LH Mikl-Leitner: Lehrer zu sein bedeutet eine unglaublich hohe Verantwortung

St. Pölten (OTS/NLK) In der Niederösterreich Halle der Messe Tulln fand am gestrigen Mittwoch ein NÖ Lehrer- und Lehrerinnen-Tag statt – im Beisein von Landeshauptfrau Johanna Mikl-Leitner, Bildungslandesrätin Christiane Teschl-Hofmeister, Bildungsdirektor Johann Heuras und der Vorsitzenden der Personalvertretungen.

Für Landeshauptfrau Mikl-Leitner ist die Vermittlung von Grundkompetenzen wie Lesen, Schreiben und Rechnen eine Grundvoraussetzung, auch um sich in der „digitalen Welt“ zurecht zu finden. Es reiche aber nicht, den Schülerinnen und Schülern ein Tablet in die Hand zu drücken. Man müsse ihnen auch zeigen, wie man sich in der „Social Media-Welt bewegt“, betonte Mikl-Leitner. Darüber hinaus sollte jede und jeder eine Fremdsprache beherrschen.

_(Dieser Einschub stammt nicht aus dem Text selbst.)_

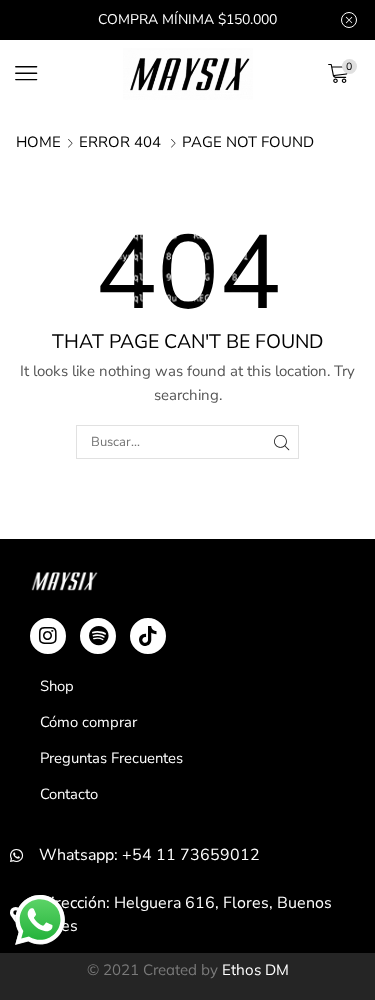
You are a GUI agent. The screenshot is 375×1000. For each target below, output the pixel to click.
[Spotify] (98, 636)
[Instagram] (48, 636)
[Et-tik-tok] (148, 636)
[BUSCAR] (281, 442)
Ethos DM (255, 969)
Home (38, 142)
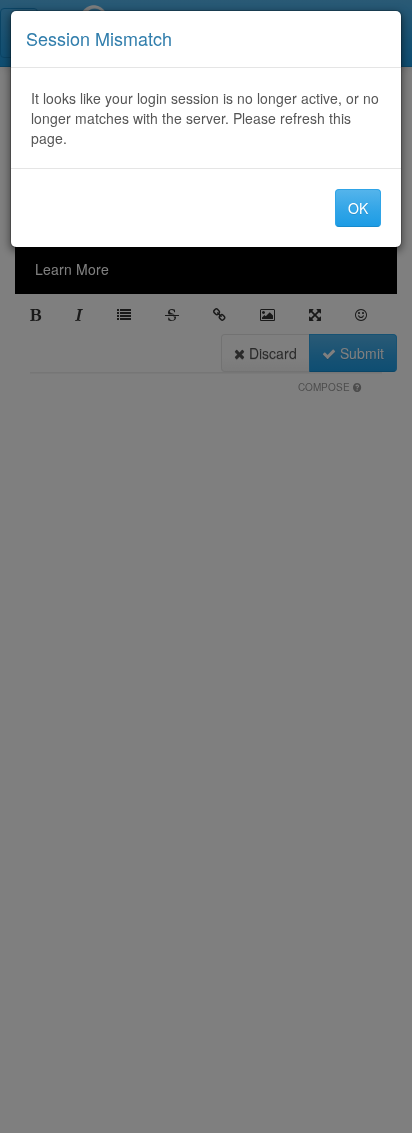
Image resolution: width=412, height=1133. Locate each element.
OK (358, 208)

In Niederösterreich gebe es eine Vielfalt an Schulen, so die Landeshauptfrau weiter. Talente-Checks würden den Schülerinnen und Schülern Orientierungshilfe bei der Wahl der Schule und des Berufes geben. Ebenso würden Talente gefördert. Es brauche aber auch die Sonderpädagogik. Abschließend dankte Mikl-Leitner den Lehrinnen und Lehrern für ihren Einsatz und ihr Engagement. „Lehrer zu sein bedeutet eine unglaublich hohe Verantwortung.“

Landesrätin Teschl-Hofmeister sagte, die öffentliche Hand sorge mit dem Bau von Schulen und Kindergärten für die notwendigen Rahmenbedingungen. Bildung und Erziehung könne aber nicht nur der Schule überantwortet werden, es brauche auch die Verantwortungsbereitschaft der Eltern. Das gelte auch bei der Wahl der Schule und bei der Vermittlung von Werten. Gerade im Kindergarten- und Schulalltag würden sich viele Gelegenheiten ergeben, die Wertevermittlung im Alltag erlebbar zu machen.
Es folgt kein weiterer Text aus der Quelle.